To avoid this problem, you can write abstract classes that implement the interfaces. If third party implementations then extend the abstract class there's no backward compatibility issue.

Of course, if you add functionality to the interface that needs to have a specific implementation (not just the no-op in the abstract class) then yes, you have broken backward compatibility. But usually this kind of feature addition happens at major releases and it's presumed to be ok.

Craig

On Mar 27, 2010, at 8:42 AM, Mark Phippard wrote:

I'd suggest taking a look at guidelines that other Java projects have
established to get an idea of consequences.

Here is the one for Eclipse:

http://wiki.eclipse.org/Evolving_Java-based_APIs

There are probably some Apache projects that publish something similar.

Mark



On Fri, Mar 26, 2010 at 7:27 PM, Hyrum K. Wright
<hyrum_wri...@mail.utexas.edu> wrote:
Mark,
A couple of months ago, you mentioned the avenue of interface-izing the various objects that are part of the public API, such as the callbacks and the client interface. In thinking a bit more about this, and given my general lack of Java background (in spite of the recent commits to the contrary) I've got a question about backward compat in this scenario.

In creating an interface (which we have) for our client API, we could also create interfaces for the objects that interface references. The primary reason for doing so is enabling third- party implentors to do so without having to actually use any of our objects, giving them (and us, ultimately) more flexibility for compatibility.
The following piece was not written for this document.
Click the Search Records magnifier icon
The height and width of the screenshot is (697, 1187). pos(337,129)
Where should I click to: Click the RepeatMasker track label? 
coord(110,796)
This does add an additional question: if third-parties are implementing these interfaces, and we chose to add more functionality them (and hence more APIs) to the interfaces, does this break backward compat? Code that formerly compiled against an interface which now includes another function definition would no longer compile, yes? If so, does that consistute a broken backward compat? What if somebody just dropped in the new jar, and didn't recompile?

If adding interfaces to the JavaHL API means that we'll need to rev them (not just extend them) in the event we add more data to those interfaces/objects, I don't know that it's worth the work.

Thoughts?

-Hyrum



--
Thanks

Mark Phippard
http://markphip.blogspot.com/

Craig L Russell
Architect, Oracle
http://db.apache.org/jdo
408 276-5638 mailto:craig.russ...@oracle.com
P.S. A good JDO? O, Gasp!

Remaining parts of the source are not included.